▸ **Input records**
**********

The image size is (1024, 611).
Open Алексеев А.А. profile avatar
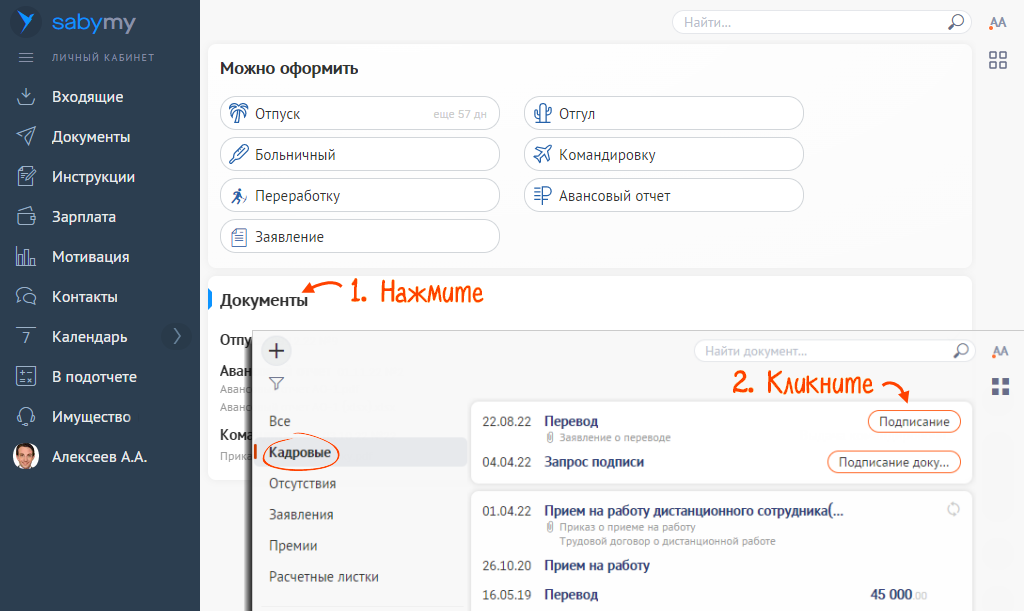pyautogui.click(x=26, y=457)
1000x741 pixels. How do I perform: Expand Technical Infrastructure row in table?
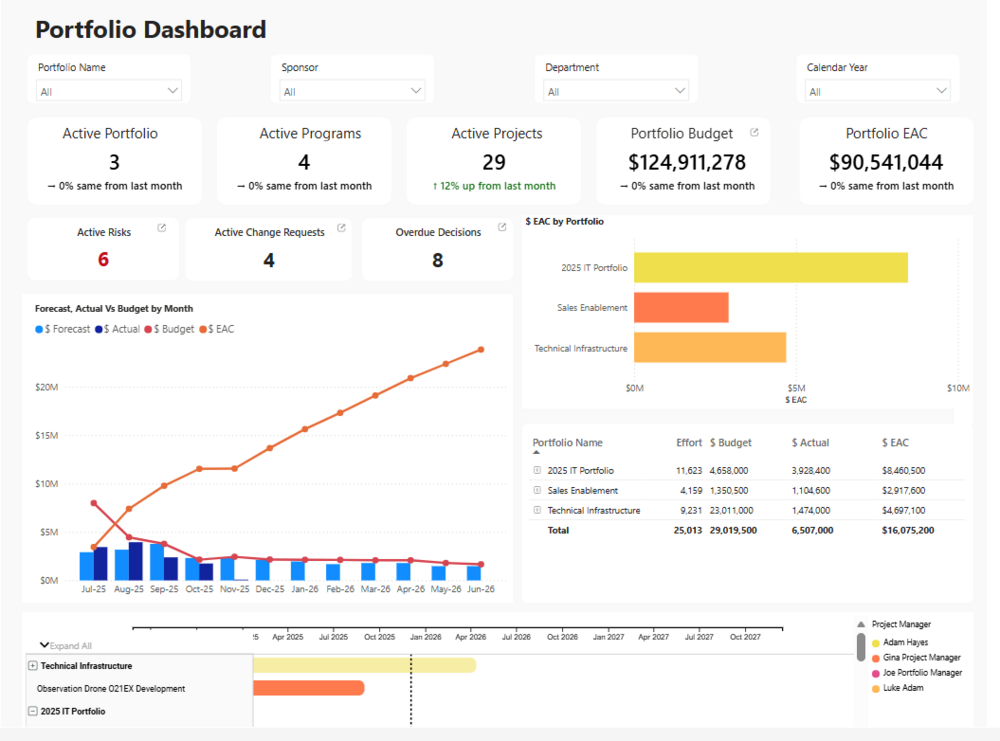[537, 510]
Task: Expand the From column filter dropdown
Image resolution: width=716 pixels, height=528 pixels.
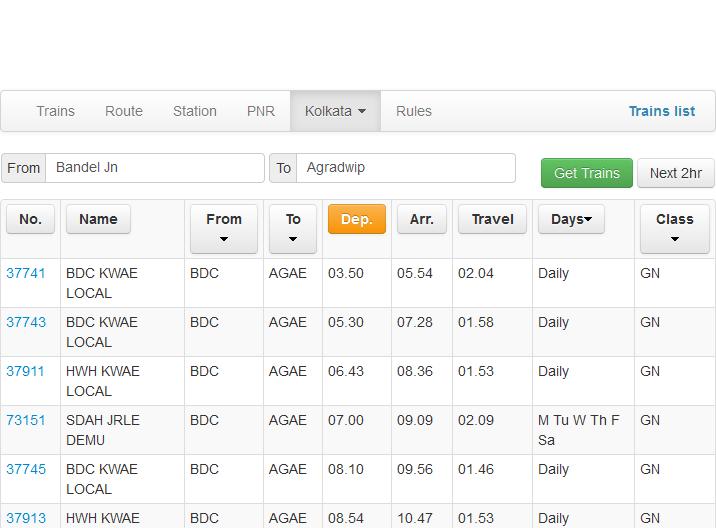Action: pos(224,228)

**********

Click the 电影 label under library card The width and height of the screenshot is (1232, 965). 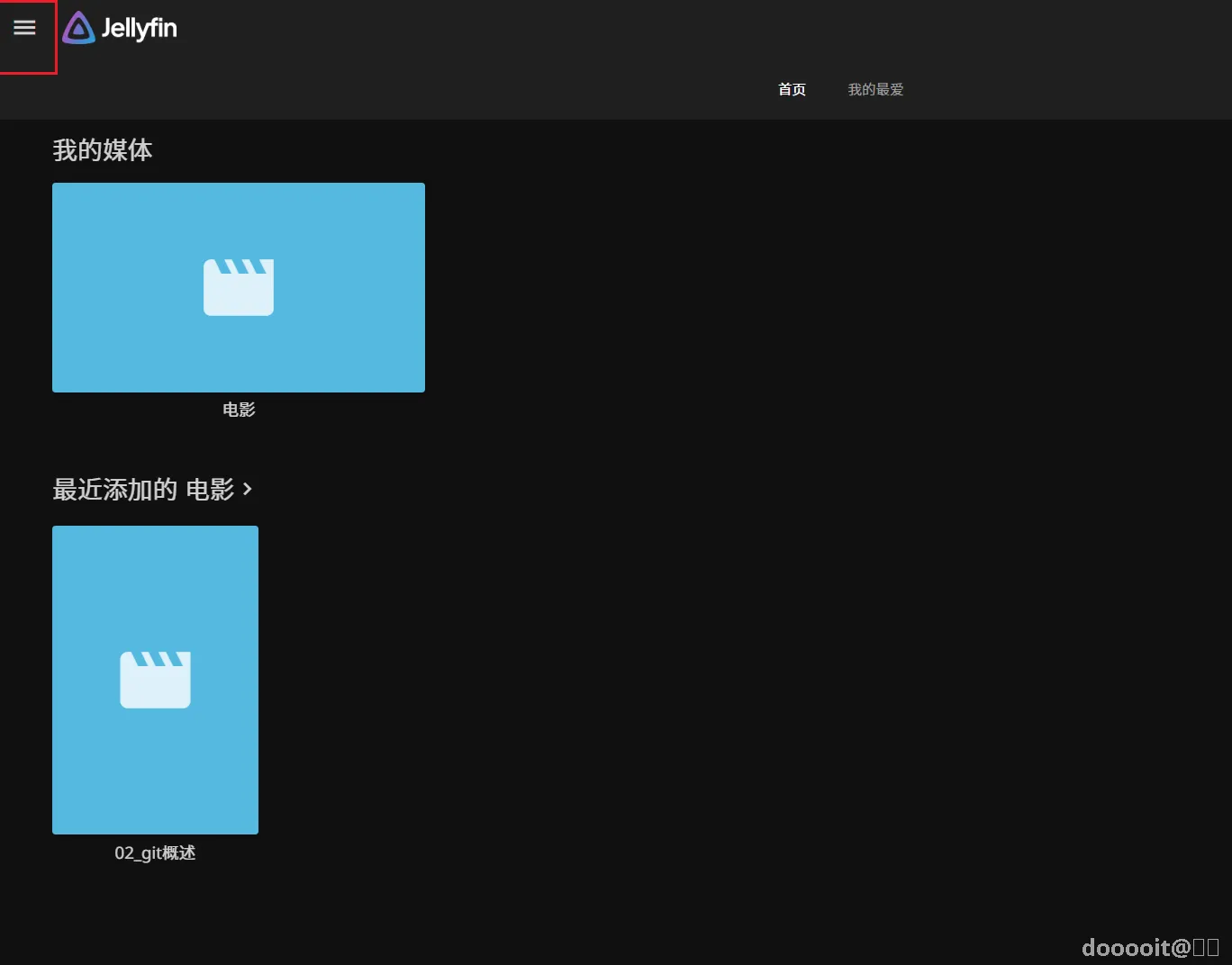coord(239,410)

**********

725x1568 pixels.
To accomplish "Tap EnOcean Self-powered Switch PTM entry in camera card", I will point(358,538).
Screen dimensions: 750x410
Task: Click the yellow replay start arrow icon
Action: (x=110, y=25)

**********

▸ **Set task**
Format the data starting at the line containing "The image size is (1024, 611)." and ending at the line containing "Action: pos(224,228)" as a Markdown table with the columns Row and Line, one row per line, skipping blank lines. Leave the pictures out.

▸ **Exercise output**
| Row | Line |
|---|---|
| 1 | The image size is (1024, 611). |
| 2 | Open Алексеев А.А. profile avatar |
| 3 | pyautogui.click(x=26, y=457) |
| 4 | 1000x741 pixels. How do I perform: Expand Technical Infrastructure row in table? |
| 5 | [537, 510] |
| 6 | Task: Expand the From column filter dropdown |
| 7 | Image resolution: width=716 pixels, height=528 pixels. |
| 8 | Action: pos(224,228) |